Stored items:
+ + + + +
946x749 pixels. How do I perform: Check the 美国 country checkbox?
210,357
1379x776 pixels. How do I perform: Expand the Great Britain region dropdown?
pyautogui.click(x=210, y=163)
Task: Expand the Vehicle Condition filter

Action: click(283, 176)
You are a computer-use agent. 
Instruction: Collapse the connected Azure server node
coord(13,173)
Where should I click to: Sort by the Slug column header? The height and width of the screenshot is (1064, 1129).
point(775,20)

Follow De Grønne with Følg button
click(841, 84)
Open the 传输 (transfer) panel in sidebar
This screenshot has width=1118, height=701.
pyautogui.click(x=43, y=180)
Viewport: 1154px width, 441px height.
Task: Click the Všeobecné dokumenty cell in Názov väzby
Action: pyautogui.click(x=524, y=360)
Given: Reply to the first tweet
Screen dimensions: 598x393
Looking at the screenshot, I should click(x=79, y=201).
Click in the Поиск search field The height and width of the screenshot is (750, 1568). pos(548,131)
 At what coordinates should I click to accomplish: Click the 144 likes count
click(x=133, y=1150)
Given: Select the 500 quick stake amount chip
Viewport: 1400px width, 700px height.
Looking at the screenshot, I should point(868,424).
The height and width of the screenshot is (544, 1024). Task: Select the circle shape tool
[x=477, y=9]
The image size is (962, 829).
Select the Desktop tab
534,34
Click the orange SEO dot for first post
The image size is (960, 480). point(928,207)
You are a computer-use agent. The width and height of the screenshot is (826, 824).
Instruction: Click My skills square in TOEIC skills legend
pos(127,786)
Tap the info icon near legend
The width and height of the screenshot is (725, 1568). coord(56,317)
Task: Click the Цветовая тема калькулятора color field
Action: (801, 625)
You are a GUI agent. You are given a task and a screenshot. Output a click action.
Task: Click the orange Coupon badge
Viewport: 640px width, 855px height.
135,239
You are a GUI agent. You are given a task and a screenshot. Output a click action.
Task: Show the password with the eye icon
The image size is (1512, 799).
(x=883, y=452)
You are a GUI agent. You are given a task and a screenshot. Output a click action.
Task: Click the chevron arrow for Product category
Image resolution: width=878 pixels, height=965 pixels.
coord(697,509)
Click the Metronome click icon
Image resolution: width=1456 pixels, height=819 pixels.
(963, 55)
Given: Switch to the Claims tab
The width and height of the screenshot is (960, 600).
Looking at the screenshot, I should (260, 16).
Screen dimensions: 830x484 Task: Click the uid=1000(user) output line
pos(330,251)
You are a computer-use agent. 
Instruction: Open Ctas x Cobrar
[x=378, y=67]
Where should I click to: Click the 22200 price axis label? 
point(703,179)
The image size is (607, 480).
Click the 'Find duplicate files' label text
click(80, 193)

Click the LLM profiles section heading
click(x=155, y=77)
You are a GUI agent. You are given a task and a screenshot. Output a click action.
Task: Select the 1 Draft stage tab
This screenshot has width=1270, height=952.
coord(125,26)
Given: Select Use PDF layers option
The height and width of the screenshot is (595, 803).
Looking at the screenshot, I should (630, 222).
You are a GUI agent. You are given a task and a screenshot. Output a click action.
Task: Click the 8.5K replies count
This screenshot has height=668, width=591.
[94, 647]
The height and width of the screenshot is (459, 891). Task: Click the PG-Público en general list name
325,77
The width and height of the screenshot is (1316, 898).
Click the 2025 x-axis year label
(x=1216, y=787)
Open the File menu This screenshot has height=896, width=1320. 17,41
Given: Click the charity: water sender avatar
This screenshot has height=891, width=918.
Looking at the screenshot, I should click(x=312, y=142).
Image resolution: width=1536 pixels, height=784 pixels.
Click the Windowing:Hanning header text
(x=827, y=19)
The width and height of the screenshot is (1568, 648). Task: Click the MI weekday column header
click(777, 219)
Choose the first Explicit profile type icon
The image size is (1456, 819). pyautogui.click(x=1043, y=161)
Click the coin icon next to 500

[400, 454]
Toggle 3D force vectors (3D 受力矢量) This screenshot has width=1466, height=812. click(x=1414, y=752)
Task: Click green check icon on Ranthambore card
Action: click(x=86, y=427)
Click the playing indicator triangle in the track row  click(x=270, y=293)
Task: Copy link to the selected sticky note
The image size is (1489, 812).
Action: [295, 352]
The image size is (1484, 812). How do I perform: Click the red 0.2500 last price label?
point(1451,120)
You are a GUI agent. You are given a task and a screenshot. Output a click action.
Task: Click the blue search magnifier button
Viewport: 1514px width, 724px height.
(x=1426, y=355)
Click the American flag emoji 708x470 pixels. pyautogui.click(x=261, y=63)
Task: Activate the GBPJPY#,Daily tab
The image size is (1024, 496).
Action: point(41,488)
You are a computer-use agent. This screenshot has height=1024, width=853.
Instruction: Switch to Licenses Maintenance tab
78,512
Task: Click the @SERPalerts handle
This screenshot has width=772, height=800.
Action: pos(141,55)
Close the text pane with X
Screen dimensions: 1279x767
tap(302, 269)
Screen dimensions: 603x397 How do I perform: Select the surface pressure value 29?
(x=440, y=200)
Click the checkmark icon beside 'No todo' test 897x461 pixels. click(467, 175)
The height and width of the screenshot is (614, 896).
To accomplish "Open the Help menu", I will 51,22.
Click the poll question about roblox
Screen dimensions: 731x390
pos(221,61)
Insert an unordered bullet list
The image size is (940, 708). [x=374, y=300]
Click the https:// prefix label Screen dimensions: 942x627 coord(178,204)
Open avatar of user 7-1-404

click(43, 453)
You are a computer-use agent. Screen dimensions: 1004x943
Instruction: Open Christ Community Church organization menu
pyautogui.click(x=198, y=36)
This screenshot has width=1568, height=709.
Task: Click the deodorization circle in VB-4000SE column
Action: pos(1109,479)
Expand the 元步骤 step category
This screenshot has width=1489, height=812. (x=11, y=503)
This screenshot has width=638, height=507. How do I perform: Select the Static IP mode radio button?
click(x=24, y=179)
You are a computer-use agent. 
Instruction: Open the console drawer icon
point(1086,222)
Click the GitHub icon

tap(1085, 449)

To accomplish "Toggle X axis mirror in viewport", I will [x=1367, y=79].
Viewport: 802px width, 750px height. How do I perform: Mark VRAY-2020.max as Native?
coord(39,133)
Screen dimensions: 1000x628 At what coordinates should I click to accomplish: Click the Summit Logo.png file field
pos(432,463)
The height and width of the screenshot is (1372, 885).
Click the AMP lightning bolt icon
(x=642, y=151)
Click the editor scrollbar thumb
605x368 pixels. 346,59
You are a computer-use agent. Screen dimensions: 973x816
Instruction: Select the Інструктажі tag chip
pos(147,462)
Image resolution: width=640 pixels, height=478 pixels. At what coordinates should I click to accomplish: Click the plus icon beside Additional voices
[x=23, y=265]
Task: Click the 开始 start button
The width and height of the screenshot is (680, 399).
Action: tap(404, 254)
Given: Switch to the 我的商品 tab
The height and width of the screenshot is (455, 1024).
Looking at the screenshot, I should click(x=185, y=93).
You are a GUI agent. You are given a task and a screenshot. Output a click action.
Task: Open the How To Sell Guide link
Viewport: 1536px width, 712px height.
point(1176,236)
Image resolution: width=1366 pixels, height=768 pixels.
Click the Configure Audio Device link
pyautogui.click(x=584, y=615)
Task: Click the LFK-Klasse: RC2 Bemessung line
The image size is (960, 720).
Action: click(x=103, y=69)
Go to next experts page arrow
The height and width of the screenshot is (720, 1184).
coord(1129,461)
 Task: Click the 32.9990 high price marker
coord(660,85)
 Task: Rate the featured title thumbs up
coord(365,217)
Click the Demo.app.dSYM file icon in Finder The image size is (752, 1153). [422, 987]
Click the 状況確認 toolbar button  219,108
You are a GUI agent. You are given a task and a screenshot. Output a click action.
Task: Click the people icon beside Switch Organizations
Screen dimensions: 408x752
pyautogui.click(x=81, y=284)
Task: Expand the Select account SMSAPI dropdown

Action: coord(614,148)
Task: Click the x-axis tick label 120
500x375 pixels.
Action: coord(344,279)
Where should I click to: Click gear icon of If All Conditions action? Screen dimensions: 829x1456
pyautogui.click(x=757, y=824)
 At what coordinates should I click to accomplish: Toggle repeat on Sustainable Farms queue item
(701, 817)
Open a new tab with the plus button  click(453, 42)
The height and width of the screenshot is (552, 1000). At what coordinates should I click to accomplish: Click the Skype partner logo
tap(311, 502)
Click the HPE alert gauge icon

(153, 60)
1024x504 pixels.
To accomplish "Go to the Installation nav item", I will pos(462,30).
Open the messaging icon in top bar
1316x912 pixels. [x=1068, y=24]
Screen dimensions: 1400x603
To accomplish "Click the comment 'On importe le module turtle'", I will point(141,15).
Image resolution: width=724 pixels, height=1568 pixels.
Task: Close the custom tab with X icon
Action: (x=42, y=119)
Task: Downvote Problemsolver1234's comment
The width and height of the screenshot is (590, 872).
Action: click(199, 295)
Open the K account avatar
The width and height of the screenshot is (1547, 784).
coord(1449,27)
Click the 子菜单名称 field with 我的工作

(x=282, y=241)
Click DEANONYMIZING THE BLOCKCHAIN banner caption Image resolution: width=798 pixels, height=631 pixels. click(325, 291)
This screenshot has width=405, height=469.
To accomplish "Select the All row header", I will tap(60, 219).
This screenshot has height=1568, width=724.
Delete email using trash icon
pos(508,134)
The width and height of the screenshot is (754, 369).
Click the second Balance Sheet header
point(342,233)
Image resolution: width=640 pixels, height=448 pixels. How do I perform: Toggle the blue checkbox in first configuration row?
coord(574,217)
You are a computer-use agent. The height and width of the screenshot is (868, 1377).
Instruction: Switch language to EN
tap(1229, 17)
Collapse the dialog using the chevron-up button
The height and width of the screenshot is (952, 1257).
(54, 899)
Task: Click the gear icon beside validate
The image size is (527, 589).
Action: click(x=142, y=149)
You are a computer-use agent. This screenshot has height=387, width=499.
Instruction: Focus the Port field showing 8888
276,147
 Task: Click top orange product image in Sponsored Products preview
+ + + + +
■ WORK ORDER ■
Copy the entries above exactly, but only from the line holding "Instruction: Click My" through the line holding "Task: Select the 1 Draft stage tab", both included.

■ REPLY TO THE TASK ■
Instruction: Click My skills square in TOEIC skills legend
pos(127,786)
Tap the info icon near legend
The width and height of the screenshot is (725, 1568). coord(56,317)
Task: Click the Цветовая тема калькулятора color field
Action: (801, 625)
You are a GUI agent. You are given a task and a screenshot. Output a click action.
Task: Click the orange Coupon badge
Viewport: 640px width, 855px height.
135,239
You are a GUI agent. You are given a task and a screenshot. Output a click action.
Task: Show the password with the eye icon
The image size is (1512, 799).
(x=883, y=452)
You are a GUI agent. You are given a task and a screenshot. Output a click action.
Task: Click the chevron arrow for Product category
Image resolution: width=878 pixels, height=965 pixels.
coord(697,509)
Click the Metronome click icon
Image resolution: width=1456 pixels, height=819 pixels.
(963, 55)
Given: Switch to the Claims tab
The width and height of the screenshot is (960, 600).
Looking at the screenshot, I should (260, 16).
Screen dimensions: 830x484 Task: Click the uid=1000(user) output line
pos(330,251)
You are a computer-use agent. 
Instruction: Open Ctas x Cobrar
[x=378, y=67]
Where should I click to: Click the 22200 price axis label? 
point(703,179)
The image size is (607, 480).
Click the 'Find duplicate files' label text
click(80, 193)

Click the LLM profiles section heading
click(x=155, y=77)
You are a GUI agent. You are given a task and a screenshot. Output a click action.
Task: Select the 1 Draft stage tab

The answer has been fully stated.